Nielsen lo expresó de manera directa: “Pierre ciertamente se ha sentido más cómodo aquí que Franco, y eso se refleja en su resultado final”. Esa comparación no apunta a un error puntual de Colapinto, sino a una diferencia de confianza y adaptación al circuito. Gasly pudo llevar el auto al límite; Franco, en cambio, todavía no logró esa conexión plena que Mónaco exige.

Sobre el argentino, Nielsen fue prudente pero claro. “Para Franco, definitivamente ha sido más difícil en comparación con su reciente racha de forma”, sostuvo. La frase reconoce que Colapinto venía mostrando un buen momento, pero que el Principado presentó un escenario distinto. Mónaco no perdona la falta de confianza: si el piloto no puede atacar cada frenaje o acercarse a los muros con decisión, las décimas se pierden muy rápido.
El director de Alpine también explicó esa sensación: “No terminó de conectar con el auto aquí”. Es una definición breve, pero fuerte. Colapinto no tuvo una clasificación desprolija, sino una clasificación condicionada por la falta de feeling con el A526. El propio argentino había señalado que sufrió bloqueos tanto adelante como atrás durante el fin de semana, algo que en Mónaco afecta directamente la confianza para empujar al límite.

Aun así, Nielsen rescató el trabajo de Franco. “Hizo un buen trabajo para tener una clasificación fluida, con vueltas limpias, y al final se quedó fuera de la Q3 por solo un par de décimas, así que hay que reconocerle el esfuerzo por mejorar desde el viernes”, remarcó. Ese punto equilibra el análisis: Colapinto no quedó lejos por una falla grande, sino por pequeñas diferencias en una pista corta y extremadamente cerrada. Además, Alpine valoró la evolución desde el viernes, después de una FP3 complicada en la que Franco había sido 19° con 1m15s179.
La clasificación dejó a Gasly noveno, con 1m13s226, y a Colapinto 14°, con 1m13s995. La distancia en posiciones parece amplia, pero el propio equipo entiende que las diferencias en Mónaco se construyen en detalles mínimos.
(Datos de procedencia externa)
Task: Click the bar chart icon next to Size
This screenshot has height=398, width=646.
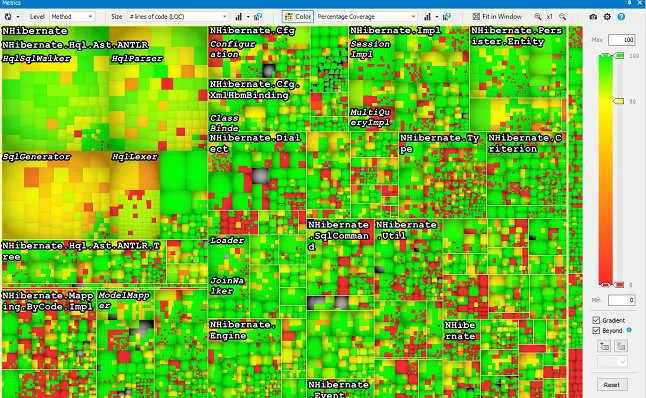Action: tap(239, 17)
En ese contexto, el mensaje hacia Franco es de exigencia, pero también de respaldo: falta comodidad con el auto, aunque hubo progreso y una ejecución limpia.

De cara a la carrera, Nielsen volvió a poner el foco en la oportunidad. “Esperamos que mañana sea otro típico asunto de Mónaco, donde tenemos que estar listos para aprovechar cualquier oportunidad que pueda surgir y hacer nuestro mejor esfuerzo para ejecutar una carrera limpia con ambos autos”. La frase resume el plan de Alpine: Gasly, desde zona de puntos, debe sostener la posición y buscar sumar; Colapinto, desde más atrás, tendrá que mantenerse lejos de problemas, cuidar el auto y esperar que una neutralización, un Safety Car o una bandera roja abra una ventana estratégica.

El análisis final de Nielsen combina realismo y expectativa. Alpine sabe que no tuvo un sábado sencillo y que el auto mostró limitaciones en un circuito muy particular. Pero también entiende que Gasly pudo exprimirlo en el momento justo y que Colapinto, aunque no encontró la misma confianza, logró ordenar una clasificación limpia y acercarse a la Q3. En Mónaco, donde muchas veces la carrera cambia por una sola interrupción, esa prolijidad puede ser el primer paso para tener una oportunidad.